Les problèmes créés par la démarche allemande
Depuis 1990, l’OTAN a réduit de 85 % le nombre d’armes nucléaires tactiques jusqu’alors déployées. De nos jours, seules 200 bombes en Europe sont stockées dans les bases militaires américaines et des membres de l’OTAN, toutes susceptibles d’être acheminées vers l’Allemagne, les Pays-Bas, la Belgique, l’Italie et la Turquie en cas de conflit. Ces bombes nucléaires mobiles, censées être acheminées par avion, restent pour les membres de l’OTAN situés à proximité de la Russie, le symbole du couplage ombilical des forces nucléaires stratégiques américaines dédiées à la défense du vieux continent. Or de récents exercices militaires russes particulièrement intenses ont alarmé ces pays d’Europe de l’Est et de la Baltique, nouvellement entrés dans l’Alliance.
L’ombre du désengagement américain
Les Etats-Unis préoccupés par de nouveaux enjeux comme la compétition stratégique avec la Chine ou encore le terrorisme global, peuvent, à l’avenir, être tentés de conférer une moindre importance à l’OTAN, jugée moins vital pour sa sécurité que par le passé. Ils encouragent de ce fait de nouvelles coopérations bilatérales au sein de l’Alliance qu’ils n’auraient jamais approuvées auparavant (comme la récente convention militaire Franco-britannique, surtout son volet nucléaire). Ces accords, facilités par la seconde entrée de la France dans le système militaire intégré à l’OTAN en Avril 2008, sont en partie motivés par des impératifs tant de restrictions budgétaires, que de nécessité de construction d’une défense européenne autonome et détachée des Etats-Unis.

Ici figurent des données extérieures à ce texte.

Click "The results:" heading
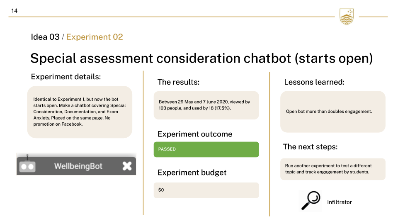398x224 pixels. (x=178, y=82)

L’ambassadeur américain auprès de l’OTAN, Ivo Daalder, cherche à rassurer : il n’y a pas d’antinomie, selon lui, entre le partenariat américain dans l’Alliance et sa recherche de nouveaux partenaires dans le Monde. Ce point de vue est également partagé par Barack Obama, qui, lui-même dans un article du New York Times, en novembre dernier, déclarait son indéfectible soutien à l’Alliance qu’il qualifiait comme « la plus réussie de l’histoire de l’Humanité ».Il est de fait que l’Alliance Atlantique maintient bel et bien la paix en Europe depuis soixante-et-un ans. Et bien que depuis la guerre froide, on annonce régulièrement sa fin proche, elle a toujours su s’adapter aux nouvelles donnes et se réinventer courageusement tous les dix ans, comme à nouveau, dernièrement, au sommet de Lisbonne.